The arXiv is not necessarily a tool where everybody can publish everything. It is primarily a tool for the community, which consists mostly of people with affiliations. If you want feedback for something as an outsider, go to conferences and present a poster.
A few more nice points about arxiv: 1) peer-review can take sometime, it's nice to be able to get your work out earlier publicly for the records, which you can make a claim later on 2) even after publication, it is accessible by anyone (and it is common to update the arxiv version to match the published version, including improvements after peer review)

It's probably not very useful for getting comments. The only comments I ever get are along the lines "I see your nice manuscript, please don't forget to cite these papers of mine". To my surprise, it is mostly "leading" physicists who send such mails (which makes me doubt their citation records).

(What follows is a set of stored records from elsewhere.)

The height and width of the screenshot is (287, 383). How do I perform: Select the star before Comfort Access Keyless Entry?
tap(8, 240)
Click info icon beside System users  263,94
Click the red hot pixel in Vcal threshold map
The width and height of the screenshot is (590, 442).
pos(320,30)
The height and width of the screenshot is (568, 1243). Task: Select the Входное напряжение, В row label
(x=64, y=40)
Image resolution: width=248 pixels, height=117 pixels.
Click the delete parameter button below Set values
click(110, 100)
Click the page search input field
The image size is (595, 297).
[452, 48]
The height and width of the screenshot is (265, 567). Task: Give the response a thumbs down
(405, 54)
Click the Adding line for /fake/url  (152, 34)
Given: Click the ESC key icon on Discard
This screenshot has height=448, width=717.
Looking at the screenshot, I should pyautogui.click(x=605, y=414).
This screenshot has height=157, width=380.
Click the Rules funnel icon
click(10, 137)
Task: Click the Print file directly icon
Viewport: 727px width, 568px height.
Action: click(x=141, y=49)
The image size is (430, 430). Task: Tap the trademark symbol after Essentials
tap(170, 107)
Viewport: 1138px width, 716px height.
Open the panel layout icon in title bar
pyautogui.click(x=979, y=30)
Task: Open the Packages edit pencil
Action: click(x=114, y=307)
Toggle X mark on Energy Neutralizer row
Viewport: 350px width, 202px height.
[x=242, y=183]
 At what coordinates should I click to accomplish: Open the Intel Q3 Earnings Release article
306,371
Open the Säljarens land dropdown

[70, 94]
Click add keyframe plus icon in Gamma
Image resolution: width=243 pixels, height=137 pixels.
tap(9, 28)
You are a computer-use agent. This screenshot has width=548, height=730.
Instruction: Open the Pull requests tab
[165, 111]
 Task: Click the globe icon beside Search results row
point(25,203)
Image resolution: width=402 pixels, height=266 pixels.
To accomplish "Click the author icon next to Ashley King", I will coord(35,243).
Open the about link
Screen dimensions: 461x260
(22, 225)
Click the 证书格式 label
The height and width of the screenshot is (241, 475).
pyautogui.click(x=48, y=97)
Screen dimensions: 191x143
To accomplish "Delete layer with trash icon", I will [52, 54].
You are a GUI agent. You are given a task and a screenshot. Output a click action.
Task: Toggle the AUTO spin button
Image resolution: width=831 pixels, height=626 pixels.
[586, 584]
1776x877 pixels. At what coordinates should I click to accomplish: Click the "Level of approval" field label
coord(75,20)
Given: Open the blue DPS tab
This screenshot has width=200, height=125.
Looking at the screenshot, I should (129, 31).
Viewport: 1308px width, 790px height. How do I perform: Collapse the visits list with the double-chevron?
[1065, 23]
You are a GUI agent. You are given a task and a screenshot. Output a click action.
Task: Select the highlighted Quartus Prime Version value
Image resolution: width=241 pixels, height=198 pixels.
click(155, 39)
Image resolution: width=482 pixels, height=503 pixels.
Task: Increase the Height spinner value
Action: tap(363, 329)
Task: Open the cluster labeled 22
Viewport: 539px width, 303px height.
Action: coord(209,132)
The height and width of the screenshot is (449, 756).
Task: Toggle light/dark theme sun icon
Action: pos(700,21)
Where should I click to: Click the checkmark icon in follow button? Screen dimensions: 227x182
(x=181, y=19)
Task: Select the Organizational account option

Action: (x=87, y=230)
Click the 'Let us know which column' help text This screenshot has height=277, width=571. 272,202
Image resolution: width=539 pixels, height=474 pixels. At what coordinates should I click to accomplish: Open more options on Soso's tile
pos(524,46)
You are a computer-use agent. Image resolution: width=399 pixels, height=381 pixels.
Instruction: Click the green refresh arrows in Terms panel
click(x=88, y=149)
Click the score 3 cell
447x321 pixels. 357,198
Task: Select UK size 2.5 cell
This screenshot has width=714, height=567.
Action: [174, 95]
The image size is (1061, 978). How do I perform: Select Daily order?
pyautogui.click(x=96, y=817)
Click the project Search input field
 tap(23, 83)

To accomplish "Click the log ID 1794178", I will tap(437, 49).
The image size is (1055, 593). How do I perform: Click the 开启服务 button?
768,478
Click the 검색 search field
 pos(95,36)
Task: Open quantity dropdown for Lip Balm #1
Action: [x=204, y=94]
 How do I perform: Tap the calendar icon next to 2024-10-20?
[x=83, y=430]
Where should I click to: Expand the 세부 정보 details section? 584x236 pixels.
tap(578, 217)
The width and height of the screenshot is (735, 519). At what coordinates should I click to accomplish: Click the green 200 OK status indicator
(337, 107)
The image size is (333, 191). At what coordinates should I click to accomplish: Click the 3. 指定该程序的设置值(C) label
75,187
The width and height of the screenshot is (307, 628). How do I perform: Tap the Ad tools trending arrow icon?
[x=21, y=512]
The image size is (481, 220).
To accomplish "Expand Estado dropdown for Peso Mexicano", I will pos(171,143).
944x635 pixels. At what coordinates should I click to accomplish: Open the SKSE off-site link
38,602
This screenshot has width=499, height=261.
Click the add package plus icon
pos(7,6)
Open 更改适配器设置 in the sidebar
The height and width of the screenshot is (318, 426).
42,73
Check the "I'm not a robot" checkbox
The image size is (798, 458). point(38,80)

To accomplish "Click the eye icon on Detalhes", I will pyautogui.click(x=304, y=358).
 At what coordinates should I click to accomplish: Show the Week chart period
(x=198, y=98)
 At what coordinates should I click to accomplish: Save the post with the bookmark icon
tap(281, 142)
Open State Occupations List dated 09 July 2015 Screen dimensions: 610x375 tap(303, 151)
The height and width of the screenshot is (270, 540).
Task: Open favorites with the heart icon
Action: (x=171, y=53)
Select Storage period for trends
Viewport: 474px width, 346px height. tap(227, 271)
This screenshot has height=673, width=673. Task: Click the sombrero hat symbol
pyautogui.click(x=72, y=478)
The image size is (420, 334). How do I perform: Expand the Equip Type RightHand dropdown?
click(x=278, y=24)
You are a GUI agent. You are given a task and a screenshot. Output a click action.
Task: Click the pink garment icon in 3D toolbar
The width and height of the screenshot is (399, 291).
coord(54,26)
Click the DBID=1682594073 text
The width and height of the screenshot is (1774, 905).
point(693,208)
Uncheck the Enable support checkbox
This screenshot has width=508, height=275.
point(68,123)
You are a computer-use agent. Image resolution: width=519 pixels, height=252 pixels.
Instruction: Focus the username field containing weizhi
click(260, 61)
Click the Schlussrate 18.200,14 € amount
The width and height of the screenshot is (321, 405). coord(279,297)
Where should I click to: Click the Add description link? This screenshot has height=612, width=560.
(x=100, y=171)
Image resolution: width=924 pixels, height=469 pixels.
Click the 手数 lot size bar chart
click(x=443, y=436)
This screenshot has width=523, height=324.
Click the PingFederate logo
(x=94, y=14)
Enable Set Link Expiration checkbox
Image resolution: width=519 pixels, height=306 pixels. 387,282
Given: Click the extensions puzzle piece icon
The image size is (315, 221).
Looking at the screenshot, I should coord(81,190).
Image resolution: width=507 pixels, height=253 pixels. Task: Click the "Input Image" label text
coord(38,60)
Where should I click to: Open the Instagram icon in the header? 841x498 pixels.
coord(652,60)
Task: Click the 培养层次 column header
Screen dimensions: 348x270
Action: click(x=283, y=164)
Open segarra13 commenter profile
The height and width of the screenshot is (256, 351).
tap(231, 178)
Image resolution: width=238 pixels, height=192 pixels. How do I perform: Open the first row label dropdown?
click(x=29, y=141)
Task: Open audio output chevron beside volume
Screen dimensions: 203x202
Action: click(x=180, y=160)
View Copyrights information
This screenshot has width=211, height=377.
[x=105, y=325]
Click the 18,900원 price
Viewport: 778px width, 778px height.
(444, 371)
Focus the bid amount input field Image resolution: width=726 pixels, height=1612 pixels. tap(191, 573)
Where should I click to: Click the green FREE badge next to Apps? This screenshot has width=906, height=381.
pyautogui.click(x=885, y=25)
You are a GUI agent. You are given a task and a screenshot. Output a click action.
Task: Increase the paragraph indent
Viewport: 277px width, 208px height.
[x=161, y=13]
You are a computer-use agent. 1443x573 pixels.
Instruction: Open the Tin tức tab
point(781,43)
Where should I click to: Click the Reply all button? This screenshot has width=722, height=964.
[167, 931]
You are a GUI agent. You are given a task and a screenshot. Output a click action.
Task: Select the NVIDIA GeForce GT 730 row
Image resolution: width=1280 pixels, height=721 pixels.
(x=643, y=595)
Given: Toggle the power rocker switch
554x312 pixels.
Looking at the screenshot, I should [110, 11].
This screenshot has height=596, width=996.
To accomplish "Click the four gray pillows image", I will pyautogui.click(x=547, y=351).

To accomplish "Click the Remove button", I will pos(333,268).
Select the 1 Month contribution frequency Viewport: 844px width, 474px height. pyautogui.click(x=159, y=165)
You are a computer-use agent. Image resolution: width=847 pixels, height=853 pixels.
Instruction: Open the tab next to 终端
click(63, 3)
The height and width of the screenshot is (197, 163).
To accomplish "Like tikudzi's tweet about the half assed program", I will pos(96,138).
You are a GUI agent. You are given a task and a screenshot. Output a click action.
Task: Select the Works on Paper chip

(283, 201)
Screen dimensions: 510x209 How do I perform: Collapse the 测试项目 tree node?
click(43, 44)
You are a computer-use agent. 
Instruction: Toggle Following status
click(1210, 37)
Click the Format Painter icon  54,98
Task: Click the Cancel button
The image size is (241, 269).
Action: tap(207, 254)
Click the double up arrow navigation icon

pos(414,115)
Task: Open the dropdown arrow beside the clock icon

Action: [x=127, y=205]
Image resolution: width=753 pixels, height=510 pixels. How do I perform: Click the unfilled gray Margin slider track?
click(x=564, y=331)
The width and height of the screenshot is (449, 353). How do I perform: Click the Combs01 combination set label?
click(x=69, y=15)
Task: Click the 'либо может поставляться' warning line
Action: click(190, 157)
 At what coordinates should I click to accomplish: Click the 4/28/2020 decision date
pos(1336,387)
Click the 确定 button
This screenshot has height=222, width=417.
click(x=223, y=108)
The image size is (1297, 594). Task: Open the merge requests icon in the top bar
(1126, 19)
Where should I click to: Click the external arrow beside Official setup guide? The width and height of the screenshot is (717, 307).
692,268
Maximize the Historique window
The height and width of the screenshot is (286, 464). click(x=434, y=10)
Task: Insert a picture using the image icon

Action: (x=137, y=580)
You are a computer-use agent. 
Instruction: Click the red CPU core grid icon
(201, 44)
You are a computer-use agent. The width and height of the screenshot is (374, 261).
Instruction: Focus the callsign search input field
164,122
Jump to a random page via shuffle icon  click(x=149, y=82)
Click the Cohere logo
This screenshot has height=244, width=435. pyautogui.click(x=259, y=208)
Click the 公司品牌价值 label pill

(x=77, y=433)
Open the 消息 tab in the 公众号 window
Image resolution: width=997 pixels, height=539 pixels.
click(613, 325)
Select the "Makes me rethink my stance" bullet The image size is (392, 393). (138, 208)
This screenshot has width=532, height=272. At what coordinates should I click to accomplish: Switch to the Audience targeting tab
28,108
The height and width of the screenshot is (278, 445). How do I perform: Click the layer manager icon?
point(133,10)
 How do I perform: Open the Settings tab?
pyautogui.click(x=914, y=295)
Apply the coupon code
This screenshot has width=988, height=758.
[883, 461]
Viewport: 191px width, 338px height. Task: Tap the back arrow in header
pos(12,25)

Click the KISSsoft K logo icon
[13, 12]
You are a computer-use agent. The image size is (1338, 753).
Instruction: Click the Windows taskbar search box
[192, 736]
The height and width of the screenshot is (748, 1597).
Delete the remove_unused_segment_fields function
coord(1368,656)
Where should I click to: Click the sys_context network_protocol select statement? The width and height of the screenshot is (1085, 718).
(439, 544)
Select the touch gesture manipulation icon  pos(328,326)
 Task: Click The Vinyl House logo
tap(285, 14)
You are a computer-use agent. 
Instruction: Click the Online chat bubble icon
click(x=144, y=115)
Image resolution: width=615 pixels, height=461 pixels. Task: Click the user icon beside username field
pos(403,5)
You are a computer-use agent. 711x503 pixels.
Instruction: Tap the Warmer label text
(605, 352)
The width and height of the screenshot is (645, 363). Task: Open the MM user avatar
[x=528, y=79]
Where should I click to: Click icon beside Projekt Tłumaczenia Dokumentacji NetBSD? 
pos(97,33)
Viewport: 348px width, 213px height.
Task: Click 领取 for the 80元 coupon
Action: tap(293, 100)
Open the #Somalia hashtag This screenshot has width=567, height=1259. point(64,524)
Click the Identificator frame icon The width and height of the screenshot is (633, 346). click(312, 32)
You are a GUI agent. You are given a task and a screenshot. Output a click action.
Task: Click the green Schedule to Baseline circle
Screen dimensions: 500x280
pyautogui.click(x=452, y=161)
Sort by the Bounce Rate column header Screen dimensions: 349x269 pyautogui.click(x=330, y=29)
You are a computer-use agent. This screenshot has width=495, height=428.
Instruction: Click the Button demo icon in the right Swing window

Why not submit to a journal?
The "without affiliation" aspect is a dealbreaker in many fields. Lots of journals won't even acknowledge you if you're not at an academic institution.
It's not a dealbreaker in computer science, where the norm is for blind peer review. And in any case, you can just list your undergrad institution or a company.
Actually, I think you'll find there are sufficient number of mid or lower tier journals that will send these out to referees. I've refereed papers from non affiliated researchers before. And even Nature will send you an rejection letter.
1) opposition to journal copyrighting policies

2) cost

Most journals in the fields dominating the arXiv (physics, math, CS, and probably more) allow you to submit to the arXiv concurrently. So unless you refuse out of principle, you can both get free refereeing and release the paper open access.
I'm aware that most subdisciplines of physics and CS are sympathetic to arXiv, but that is most certainly not the case in bio and chemistry, although the rise of biorxiv may start changing things.
OK, but paulpauper was considering submitting the to arXiv.
There is vixra (vixra.org), but they also (mostly) have the "funny" stuff.